JAY STANLEY: That’s a much harder political problem, but you can take action in your local community. And a lot of the surveillance technology that we’re seeing these days is local in nature. For example, the Baltimore wide-area surveillance plane was local. The feds, that’s just a national political battle that we have to fight as a country.
MARC STEINER: What’s interesting to me is, before we close, is that politically, which is not the area that you talk about a lot, but politically, here you have people who view themselves as libertarian, not opposing this surveillance technology because it’s on Native land and with migrants who come from the south. But this could be used for any reason to monitor everybody in this country to ensure political control. I mean, I’m not a conspiracy theorist at all. I often don’t believe in all that stuff, but I just think that this is something that can be really dangerous given the powers some of these agencies have, and what we’re seeing and what we’re not paying attention to, which is why I think that Will Parrish’s article is so important, to bring this to our attention.

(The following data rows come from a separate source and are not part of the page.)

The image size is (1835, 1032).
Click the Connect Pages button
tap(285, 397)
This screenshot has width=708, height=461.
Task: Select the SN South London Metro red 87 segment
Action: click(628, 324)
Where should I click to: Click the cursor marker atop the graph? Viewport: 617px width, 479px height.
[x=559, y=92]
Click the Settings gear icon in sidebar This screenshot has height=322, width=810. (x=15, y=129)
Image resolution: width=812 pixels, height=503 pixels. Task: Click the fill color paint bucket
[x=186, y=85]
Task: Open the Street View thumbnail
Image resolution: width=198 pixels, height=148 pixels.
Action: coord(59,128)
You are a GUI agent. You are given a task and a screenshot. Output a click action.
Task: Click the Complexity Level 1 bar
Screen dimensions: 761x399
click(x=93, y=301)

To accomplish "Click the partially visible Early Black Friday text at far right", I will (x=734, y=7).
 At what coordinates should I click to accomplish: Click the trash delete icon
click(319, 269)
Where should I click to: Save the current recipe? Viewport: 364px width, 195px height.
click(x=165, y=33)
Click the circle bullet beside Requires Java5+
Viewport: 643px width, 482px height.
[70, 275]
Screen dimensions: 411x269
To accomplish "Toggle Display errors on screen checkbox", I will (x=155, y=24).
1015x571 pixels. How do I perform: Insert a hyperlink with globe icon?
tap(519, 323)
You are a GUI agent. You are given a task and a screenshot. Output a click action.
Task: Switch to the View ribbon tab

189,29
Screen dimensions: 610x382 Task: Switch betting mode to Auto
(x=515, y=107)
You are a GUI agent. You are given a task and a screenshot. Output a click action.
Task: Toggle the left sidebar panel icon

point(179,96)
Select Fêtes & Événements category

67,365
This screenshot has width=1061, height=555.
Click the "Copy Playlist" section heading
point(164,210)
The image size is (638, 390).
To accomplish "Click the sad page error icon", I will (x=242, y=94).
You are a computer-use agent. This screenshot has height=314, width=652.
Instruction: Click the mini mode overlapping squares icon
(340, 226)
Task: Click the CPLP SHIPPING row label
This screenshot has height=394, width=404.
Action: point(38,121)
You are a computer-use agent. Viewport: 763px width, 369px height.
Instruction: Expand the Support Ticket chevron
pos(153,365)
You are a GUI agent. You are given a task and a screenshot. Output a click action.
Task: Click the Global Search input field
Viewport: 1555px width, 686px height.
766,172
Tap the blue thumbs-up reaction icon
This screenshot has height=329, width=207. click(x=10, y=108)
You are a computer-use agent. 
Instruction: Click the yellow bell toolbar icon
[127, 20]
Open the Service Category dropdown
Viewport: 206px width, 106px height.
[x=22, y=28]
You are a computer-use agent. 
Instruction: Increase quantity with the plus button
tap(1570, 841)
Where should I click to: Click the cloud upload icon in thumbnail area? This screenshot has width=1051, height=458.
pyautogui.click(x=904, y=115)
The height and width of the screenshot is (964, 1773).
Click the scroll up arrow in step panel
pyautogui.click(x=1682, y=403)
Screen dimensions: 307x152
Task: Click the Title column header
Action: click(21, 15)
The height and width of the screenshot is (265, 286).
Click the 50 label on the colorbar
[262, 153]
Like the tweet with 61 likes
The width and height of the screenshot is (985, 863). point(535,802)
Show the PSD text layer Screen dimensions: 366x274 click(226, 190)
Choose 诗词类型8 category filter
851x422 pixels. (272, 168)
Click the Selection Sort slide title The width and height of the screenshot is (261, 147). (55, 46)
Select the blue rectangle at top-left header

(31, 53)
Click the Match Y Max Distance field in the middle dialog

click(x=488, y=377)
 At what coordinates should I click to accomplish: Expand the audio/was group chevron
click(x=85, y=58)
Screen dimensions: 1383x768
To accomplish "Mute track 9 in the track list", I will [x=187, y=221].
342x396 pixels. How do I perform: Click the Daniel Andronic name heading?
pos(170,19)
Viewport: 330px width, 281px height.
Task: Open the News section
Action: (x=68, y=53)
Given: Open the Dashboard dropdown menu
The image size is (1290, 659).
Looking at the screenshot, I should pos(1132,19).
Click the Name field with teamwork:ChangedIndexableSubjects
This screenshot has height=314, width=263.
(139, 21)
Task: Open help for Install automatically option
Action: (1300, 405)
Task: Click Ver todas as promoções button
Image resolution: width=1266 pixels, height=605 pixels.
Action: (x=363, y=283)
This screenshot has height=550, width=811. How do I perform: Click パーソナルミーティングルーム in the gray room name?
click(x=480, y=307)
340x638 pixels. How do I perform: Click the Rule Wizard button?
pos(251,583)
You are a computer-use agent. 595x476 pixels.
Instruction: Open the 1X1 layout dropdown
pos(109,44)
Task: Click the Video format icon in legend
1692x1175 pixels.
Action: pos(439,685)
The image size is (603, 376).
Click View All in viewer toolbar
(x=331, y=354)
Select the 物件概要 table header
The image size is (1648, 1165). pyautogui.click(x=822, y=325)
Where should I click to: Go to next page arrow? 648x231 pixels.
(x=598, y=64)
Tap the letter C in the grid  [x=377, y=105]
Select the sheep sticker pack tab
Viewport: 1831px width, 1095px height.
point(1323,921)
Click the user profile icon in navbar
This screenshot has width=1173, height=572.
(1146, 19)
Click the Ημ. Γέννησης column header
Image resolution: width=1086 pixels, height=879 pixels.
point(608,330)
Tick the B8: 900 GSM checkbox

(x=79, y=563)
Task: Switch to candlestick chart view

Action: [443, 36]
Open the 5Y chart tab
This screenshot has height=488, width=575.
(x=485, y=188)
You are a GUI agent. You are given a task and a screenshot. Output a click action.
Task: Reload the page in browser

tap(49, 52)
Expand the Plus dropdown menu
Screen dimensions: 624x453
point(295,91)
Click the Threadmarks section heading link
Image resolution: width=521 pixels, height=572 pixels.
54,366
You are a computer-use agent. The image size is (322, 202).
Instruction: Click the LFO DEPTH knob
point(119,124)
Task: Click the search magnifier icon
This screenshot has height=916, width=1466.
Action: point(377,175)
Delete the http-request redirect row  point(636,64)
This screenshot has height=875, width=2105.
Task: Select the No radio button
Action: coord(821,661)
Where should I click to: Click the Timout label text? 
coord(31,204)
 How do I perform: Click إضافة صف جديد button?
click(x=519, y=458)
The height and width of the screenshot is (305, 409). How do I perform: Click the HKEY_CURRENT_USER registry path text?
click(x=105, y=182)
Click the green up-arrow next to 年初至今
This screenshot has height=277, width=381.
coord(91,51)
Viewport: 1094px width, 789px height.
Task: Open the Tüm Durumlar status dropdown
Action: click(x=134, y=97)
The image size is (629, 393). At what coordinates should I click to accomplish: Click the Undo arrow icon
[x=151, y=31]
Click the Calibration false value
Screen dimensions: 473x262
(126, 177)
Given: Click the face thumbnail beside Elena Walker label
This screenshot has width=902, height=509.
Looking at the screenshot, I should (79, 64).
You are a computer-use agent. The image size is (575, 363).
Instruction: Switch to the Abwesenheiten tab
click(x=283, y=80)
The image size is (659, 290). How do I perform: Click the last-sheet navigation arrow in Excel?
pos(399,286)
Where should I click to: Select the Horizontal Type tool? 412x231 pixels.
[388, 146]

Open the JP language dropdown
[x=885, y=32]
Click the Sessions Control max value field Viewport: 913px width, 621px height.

JAY STANLEY: Yeah. I don’t think you have to be a conspiracy theorist and see there being a secret meeting of people who want to turn America into a surveillance state, but we do have very large security bureaucracies. And bureaucracies tend to push for things that make their lives easier. They tend to push for more and more surveillance and information. They tend to push for defense of their own powers. And we do have a long history in this country of these agencies, as I said, investigating and targeting people because of their political views, not because they’re engaged in crime.
MARC STEINER: Well, Jay Stanley, thank you so much for taking the time with us today. I know you have a lot to do. I appreciate the moment you gave us. And we look forward to talking to you again as we continue to cover this.
JAY STANLEY: Thanks so much. I enjoyed being on.
MARC STEINER: Thank you so much. And I’m Marc Steiner here for The Real News Network. Thank you so much for joining us. Take care.